N° 270
du 20/05/2003

Burundi


Meurtre du représentant de l’OMS
Le procureur ne réfute pas
l’implication des services secrets

Le procureur général du Burundi, Gérard Ngendabanka, a annoncé le 16 mai qu’il ne réfutait pas la thèse d’un avocat qui accuse les services secrets d’avoir fait assassiner en 2001 le directeur de l’Organisation Mondiale de la Santé (OMS) à Bujumbura, Kassi Manlan.
“Je ne réfute pas les déclarations de Me François Nyamoya, je critique la démarche qu’il a employée”, a déclaré M. Ngendabanka.
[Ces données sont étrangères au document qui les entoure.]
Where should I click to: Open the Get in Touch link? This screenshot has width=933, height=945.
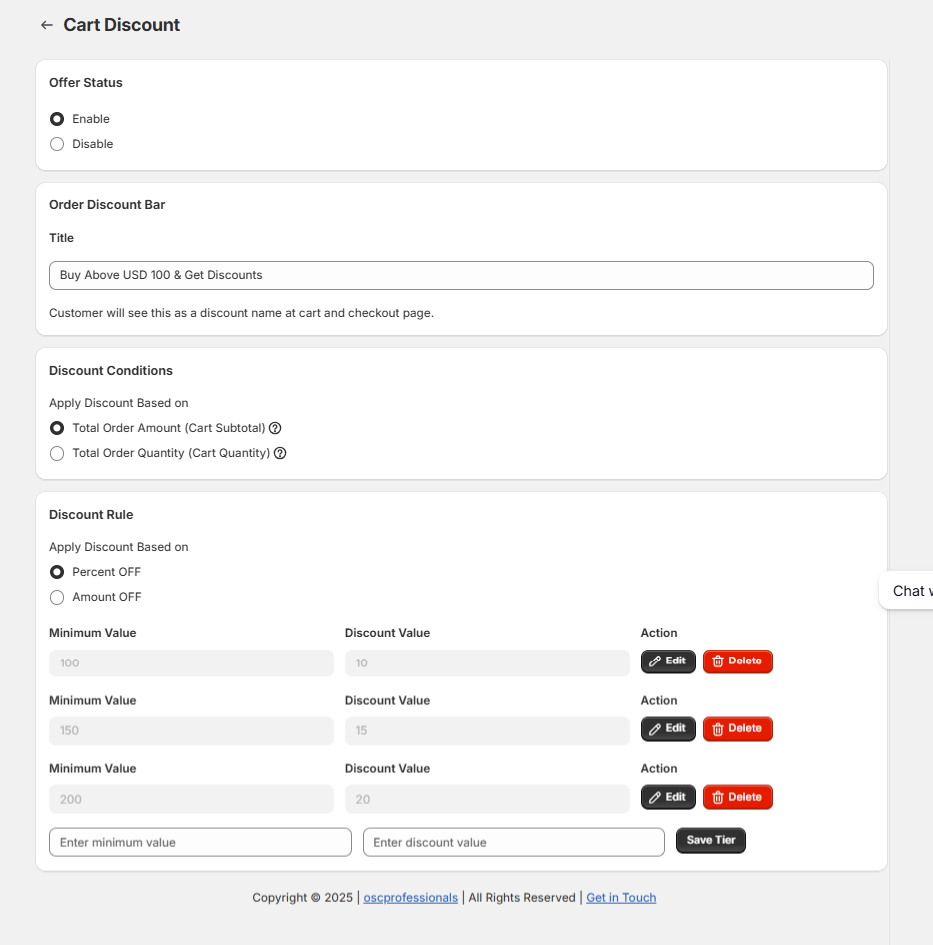[x=621, y=898]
Me François Nyamoya, avocat d’une des six personnes accusées de l’assassinat de M. Manlan, a affirmé que les services secrets burundais avaient “préparé” ce crime.
“Ce sont deux responsables de la Documentation nationale (services secrets), un colonel et un commandant, qui ont préparé, planifié et supervisé l’assassinat du Dr Kassi Manlan, le 20 novembre 2001”, avait déclaré l’avocat.
Le procès des six assassins présumés, qui s’est ouvert le 7 février dernier devant la chambre criminelle de la Cour d’appel de Bujumbura, a été reporté depuis à deux reprises, et la prochaine audience est prévue le 30 mai.
“Nous allons appeler à la barre le procureur général de la République, Gérard Ngendabanka, et le colonel Martin Nkurikiye, patron de la Documentation. Ce sont des témoins clés, qui peuvent éclairer la justice car ils connaissent la vérité”, avait encore déclaré l’avocat.
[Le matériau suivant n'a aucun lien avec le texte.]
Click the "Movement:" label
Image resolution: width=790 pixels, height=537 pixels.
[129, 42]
Le corps du Dr Manlan, un Ivoirien de 55 ans, avait été repêché dans le lac Tanganyika le 21 novembre 2001. Après enquête, le procureur général du Burundi avait conclu à un assassinat.
La secrétaire du Dr Manlan, Gertrude Nyamoya, et quatre de ses vigiles qui montaient la garde devant son bureau et son domicile, sont en garde à vue depuis fin novembre 2001, accusés d’être les auteurs du crime.
Un ancien responsable de l’OMS, de nationalité guinéenne, absent du Burundi, est également accusé d’être l’un des cerveaux de l’assassinat.